Everything was a story but some of them were truth. Tony knew which were which because his father said so.

His father. He was a brilliant man, a great man. Great and brilliant men did not need to be kind or caring, did not need to slow themselves down or reach out with a gentle hand for the sake of a smaller, younger mind. That's the essence of what Tony's mother crooned, combing his hair back from his forehead to kiss his brow as she tucked him into bed, the blankets soft and heavy around him. _Your father is a great man, a brilliant man. That's why he is always busy_.

He is gone.

In the study there were shelves of memorabilia, kept separate from the fog of Tony's breath by panes of clear and polished glass, Tony's own reflection like a ghost against it, and smaller, darker, a shade before the vivid, unreachable height and color, before the red, white and blue, before the hair of gold and the dust of Brooklyn summers, artist's Rockwellian oil renditions of an Adonis body, long, smooth lines and large muscles, big baby-blues and a boyish grin and a hero's square, determined jaw.

_That man,_ said his father, _that man was a real man_. A real man, a real hero, a real legend.

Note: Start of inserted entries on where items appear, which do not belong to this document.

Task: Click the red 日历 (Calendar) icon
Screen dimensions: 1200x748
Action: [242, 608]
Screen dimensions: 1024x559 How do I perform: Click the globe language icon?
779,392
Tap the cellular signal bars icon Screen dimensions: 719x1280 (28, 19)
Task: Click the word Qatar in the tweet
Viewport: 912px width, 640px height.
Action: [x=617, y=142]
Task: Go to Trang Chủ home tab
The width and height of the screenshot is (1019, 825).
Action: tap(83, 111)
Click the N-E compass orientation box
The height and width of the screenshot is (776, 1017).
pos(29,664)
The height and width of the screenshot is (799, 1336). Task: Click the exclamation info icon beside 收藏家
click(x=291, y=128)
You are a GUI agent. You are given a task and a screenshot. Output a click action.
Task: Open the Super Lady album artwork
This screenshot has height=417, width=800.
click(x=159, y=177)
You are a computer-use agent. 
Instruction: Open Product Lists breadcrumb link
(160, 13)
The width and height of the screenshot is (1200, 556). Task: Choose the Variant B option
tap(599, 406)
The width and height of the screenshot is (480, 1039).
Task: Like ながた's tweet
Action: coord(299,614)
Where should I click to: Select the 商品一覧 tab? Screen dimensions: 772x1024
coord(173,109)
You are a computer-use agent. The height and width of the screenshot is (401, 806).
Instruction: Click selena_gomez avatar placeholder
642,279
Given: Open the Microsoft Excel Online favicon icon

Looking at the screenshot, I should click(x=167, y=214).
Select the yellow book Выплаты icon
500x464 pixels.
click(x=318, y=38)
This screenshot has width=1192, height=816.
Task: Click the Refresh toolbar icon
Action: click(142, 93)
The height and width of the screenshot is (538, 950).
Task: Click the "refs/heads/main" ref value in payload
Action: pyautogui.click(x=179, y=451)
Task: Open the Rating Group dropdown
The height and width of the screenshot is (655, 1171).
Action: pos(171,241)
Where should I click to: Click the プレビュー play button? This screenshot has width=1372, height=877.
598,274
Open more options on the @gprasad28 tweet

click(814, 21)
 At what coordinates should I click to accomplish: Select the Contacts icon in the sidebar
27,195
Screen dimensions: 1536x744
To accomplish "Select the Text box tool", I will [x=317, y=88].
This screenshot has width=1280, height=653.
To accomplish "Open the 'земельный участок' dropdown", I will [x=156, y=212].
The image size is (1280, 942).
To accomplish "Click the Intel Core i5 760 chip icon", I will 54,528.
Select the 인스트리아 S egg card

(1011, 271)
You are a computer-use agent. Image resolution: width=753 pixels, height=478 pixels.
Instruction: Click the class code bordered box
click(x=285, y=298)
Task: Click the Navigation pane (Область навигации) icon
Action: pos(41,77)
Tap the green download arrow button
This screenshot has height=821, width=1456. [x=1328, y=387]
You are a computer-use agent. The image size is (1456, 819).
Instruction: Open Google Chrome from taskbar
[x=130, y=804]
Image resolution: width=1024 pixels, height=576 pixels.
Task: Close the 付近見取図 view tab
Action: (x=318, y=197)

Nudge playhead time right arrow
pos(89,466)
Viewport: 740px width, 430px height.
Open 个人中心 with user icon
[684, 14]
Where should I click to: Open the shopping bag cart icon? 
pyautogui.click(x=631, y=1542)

Truth, shining out of glass display cases.

_Can I come? On the expedition?_ Tony asked once. He is older, taller. Smarter. He is building his own projects, his own tech. He will inherit the company one day. Will be entrusted with the summation of his father's legacy, his pride. His joy.

Absent assent. Half a year waiting. Careful packing of his suitcase, vibrating with anticipation, fingers shaking and numb. Cold weather gear so as not to freeze when standing at the prow of the icebreaker, at his father's side, an equal by association, tacit approval, tacit acceptance. It is everything. Everything. It is inclusion into pursuit of the ideal. Inclusion, period. And...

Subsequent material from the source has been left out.